— What this task involves —
In your copy, each record should read exactly as it does below, and no pictures should be present.

---------- Records supplied

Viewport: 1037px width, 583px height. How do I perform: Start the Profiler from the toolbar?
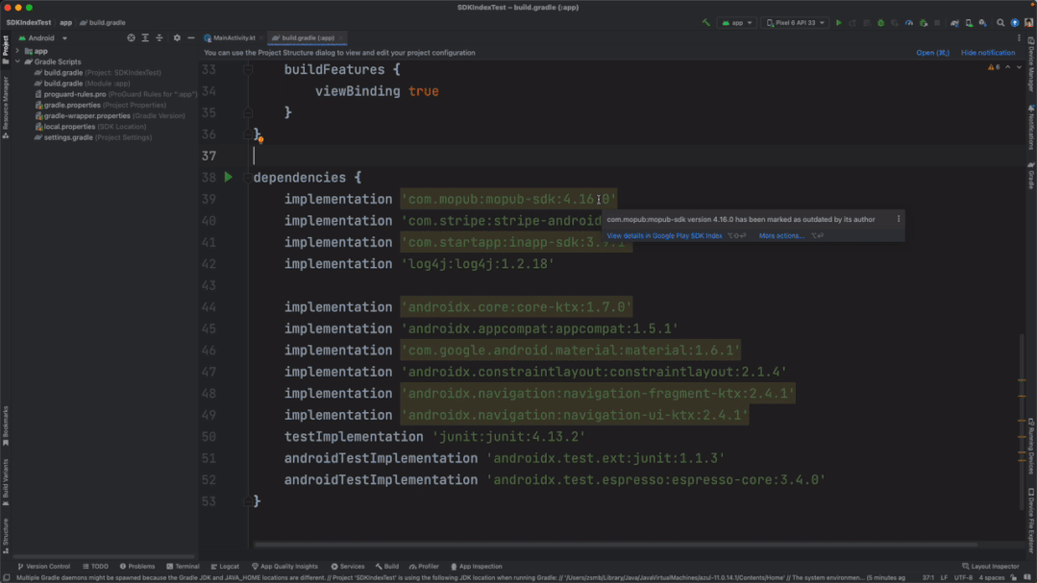pyautogui.click(x=909, y=21)
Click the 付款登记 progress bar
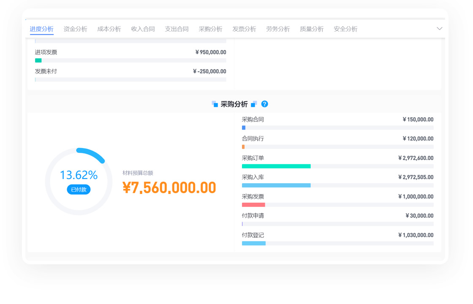The height and width of the screenshot is (304, 473). [x=254, y=243]
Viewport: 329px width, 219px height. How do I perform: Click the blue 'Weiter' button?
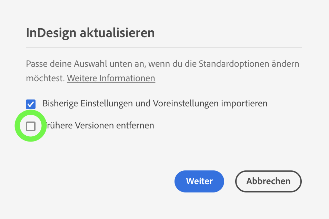click(199, 181)
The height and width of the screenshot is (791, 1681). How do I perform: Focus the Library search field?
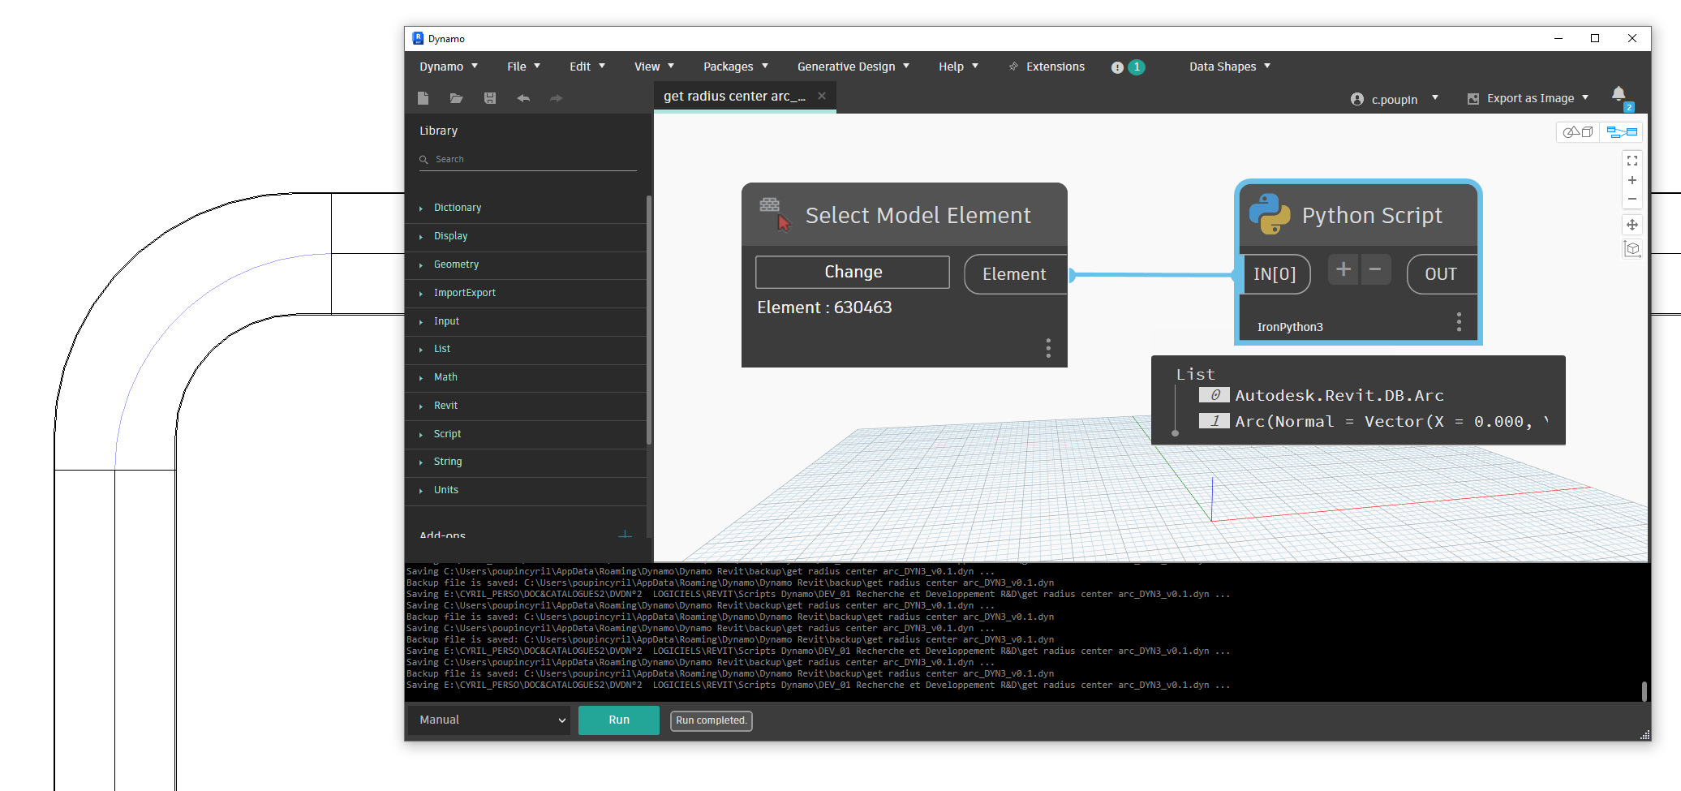[531, 159]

--------------------

— Written response —
Viewport: 1037px width, 583px height. How do I perform: Start the Profiler from the toolbar?
pyautogui.click(x=909, y=21)
Click the 付款登记 progress bar
The height and width of the screenshot is (304, 473). [x=254, y=243]
Viewport: 329px width, 219px height. How do I perform: Click the blue 'Weiter' button?
click(199, 181)
The height and width of the screenshot is (791, 1681). How do I perform: Focus the Library search field?
[531, 159]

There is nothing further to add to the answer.